Even after all these years, and umpteen accolades, Avital feels a little green around the edges. 

“When some announcer says something like, ‘Here’s the international mandolin player Avi Avital’, that composite stills sounds strange, and a bit amusing. I don’t play the mandolin. I play music. The mandolin is an instrument, which I hold in my hands.”

It may be “just” an instrument, but Avital is spearheading its rise and acceptance to the fold of bona fide means of making quality music, and not just in the classical music field. 

“There are two levels to this,” he notes, following the aforementioned bifurcated line of thought. 

“The first is personal. I have never set limits on musical genres and I have always been curious about music in general – any music, in any form or shape, as long as it is good music. I like to play Balkan, music, klezmer and Mediterranean music.”

What is a mandolin?

Then there is that strange-looking stringed instrument from which Avital manages to produce so many alluring sounds, melodies, rhythms and textures, from relatively simple-sounding folk numbers to charts that demand the highest standards of virtuosity. 

“The second level is the actual mandolin. It is an instrument which lends itself to being genre-fluid.” 

Considering its lineage Avital says that is pretty natural.

“It belongs to a large family of plucked instruments. That really stems from the origin of musical instruments, the concept of a string that is pulled tight and you pluck it with your finger or some rigid object – today it is the plastic plectrum. It came long before the bow or before wind instruments. Every musical culture in the world has plucked instruments. The sound of each musical culture is, first and foremost, plucked instruments. 

“If you think of Greek music it is the bouzouki’ in Eastern Europe it’s the balalaika; in India, it is the sitar; in Arabic music, it’s the oud and the Spanish, of course, have the guitar.” 

Avital certainly has plenty of stylistic room for maneuver.

He is also clearly making advances, including frequently commissioning new works for the mandolin. 

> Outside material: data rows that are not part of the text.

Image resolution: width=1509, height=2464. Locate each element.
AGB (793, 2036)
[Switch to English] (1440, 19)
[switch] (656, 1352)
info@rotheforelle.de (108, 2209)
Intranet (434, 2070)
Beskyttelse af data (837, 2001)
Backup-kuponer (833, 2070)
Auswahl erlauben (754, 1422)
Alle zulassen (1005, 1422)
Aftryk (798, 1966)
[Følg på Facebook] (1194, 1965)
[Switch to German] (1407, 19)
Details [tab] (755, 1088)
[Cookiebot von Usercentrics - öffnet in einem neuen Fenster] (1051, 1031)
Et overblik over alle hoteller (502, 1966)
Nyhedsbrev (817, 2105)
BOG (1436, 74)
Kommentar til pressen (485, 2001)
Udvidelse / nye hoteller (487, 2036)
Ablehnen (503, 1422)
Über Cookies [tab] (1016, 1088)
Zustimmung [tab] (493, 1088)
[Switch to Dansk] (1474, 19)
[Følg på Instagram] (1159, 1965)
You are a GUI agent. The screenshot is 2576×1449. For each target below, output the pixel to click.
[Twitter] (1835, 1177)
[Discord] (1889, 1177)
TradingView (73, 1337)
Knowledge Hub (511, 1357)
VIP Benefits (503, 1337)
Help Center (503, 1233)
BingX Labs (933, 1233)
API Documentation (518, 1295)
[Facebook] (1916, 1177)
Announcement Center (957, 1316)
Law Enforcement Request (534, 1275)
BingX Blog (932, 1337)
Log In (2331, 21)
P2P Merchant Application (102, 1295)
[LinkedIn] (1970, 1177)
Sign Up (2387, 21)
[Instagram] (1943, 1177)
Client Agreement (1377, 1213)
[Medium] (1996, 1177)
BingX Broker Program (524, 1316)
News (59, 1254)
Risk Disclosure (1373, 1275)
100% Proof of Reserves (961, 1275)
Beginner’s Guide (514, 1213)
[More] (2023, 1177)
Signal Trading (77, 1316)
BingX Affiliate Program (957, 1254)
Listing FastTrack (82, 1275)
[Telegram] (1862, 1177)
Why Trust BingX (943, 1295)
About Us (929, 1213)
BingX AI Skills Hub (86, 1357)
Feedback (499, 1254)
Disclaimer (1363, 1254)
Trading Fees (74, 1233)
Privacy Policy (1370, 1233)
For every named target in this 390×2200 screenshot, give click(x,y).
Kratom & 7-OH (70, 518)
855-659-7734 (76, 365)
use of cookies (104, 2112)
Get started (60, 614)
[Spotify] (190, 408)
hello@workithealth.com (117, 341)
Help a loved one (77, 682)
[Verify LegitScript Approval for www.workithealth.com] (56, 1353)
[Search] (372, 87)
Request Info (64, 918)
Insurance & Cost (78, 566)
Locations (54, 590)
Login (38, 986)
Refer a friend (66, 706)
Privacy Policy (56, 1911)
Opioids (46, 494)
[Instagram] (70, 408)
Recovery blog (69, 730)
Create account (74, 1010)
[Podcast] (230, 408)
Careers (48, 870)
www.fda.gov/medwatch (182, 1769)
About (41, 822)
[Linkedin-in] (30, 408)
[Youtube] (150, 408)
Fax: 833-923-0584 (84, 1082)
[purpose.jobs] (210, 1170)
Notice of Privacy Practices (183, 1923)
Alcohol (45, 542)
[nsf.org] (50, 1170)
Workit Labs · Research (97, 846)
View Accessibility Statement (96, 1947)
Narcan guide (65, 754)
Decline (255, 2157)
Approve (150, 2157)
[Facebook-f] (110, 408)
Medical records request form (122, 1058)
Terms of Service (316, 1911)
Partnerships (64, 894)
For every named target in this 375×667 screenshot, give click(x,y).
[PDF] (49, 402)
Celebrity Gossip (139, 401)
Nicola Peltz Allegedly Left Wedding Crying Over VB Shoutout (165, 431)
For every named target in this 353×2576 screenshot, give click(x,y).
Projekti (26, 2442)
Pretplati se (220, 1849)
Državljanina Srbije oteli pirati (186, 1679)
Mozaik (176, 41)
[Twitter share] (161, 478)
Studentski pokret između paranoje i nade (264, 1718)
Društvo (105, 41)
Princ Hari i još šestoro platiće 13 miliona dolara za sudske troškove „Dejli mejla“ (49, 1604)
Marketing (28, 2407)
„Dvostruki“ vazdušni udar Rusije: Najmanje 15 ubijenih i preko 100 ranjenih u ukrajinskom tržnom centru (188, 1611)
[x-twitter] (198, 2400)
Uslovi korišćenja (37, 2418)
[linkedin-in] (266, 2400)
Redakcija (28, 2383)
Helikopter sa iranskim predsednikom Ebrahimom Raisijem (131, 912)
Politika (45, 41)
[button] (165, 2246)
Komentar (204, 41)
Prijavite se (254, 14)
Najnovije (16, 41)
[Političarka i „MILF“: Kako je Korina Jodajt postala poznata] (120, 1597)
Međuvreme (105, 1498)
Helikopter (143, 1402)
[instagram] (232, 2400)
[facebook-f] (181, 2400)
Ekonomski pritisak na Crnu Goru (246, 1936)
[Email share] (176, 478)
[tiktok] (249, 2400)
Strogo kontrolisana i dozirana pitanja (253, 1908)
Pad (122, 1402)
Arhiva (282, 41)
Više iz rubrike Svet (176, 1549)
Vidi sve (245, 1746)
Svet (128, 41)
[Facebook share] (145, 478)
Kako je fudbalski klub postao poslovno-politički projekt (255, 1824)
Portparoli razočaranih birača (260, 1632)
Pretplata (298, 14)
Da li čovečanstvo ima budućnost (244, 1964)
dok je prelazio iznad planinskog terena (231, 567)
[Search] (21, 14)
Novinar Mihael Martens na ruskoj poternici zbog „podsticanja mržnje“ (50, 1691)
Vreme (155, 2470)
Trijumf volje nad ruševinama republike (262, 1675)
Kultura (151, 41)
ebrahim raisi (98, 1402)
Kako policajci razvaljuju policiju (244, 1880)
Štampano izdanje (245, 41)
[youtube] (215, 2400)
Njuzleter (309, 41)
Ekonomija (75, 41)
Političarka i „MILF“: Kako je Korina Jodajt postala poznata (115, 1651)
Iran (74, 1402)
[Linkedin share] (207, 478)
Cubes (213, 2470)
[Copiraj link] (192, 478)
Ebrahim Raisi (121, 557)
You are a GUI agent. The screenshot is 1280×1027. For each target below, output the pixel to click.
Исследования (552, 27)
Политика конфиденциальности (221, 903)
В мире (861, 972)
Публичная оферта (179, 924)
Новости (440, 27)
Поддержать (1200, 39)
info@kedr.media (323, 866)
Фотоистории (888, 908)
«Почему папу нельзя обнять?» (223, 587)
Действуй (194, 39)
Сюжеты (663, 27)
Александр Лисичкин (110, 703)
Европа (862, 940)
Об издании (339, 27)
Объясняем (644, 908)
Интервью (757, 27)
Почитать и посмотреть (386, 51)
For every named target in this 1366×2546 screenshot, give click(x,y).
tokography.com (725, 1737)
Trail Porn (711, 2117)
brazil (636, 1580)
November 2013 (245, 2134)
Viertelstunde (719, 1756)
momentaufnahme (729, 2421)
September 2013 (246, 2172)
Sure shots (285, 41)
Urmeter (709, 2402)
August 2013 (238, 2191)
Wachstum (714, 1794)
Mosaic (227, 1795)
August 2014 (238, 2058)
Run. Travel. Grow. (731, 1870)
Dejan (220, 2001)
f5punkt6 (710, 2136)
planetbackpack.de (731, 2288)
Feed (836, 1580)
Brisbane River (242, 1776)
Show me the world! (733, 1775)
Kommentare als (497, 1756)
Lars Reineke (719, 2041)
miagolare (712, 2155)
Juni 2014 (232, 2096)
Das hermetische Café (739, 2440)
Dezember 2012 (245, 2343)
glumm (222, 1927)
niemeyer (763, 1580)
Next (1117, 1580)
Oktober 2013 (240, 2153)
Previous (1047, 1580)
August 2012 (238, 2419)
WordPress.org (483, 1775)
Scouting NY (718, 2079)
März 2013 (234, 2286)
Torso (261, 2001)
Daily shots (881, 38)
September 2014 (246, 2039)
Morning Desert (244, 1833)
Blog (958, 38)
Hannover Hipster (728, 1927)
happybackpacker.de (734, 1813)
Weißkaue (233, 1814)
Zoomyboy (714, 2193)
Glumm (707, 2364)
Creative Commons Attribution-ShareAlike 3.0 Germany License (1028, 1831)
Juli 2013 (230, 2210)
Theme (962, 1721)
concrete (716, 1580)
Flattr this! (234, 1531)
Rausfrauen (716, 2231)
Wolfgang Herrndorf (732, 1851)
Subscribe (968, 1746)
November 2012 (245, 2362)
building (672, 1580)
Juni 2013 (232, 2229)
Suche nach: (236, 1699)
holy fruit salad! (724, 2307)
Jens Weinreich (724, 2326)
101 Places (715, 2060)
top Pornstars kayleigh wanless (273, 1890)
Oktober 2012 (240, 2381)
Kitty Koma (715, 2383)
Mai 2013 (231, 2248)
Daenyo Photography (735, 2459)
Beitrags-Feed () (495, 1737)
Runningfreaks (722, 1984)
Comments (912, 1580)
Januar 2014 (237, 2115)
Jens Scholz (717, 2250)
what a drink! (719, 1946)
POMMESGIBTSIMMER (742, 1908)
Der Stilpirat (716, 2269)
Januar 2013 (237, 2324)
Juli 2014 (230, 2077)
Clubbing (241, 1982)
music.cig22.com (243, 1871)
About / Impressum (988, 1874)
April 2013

“The Grammy nomination was a very nice surprise,” he notes with more than a touch of understatement. 

“That was the first time, after lots of hard work and belief in what I was doing, that the mainstream world said, ‘OK, we’ve noticed what you’re doing.’ That was nice.”

That recognition helped to move Avital’s career along in the desired direction.

“Twelve years ago I couldn’t have dreamt of playing at the venues I perform at now. Actually, I could have dreamt but it would have seemed like science fiction to a lot of people,” he laughs. 

“Now I can proudly say there is not a single mainstream concert hall in the world that I haven’t played in, or will do at some stage. Back then [in pre-Grammy nomination times] it would have seemed weird to present the mandolin in places like that.”

Avital and the mandolin are well and truly on the classical – and other – musical map. And we can enjoy his polished musicianship, close to home, later this month.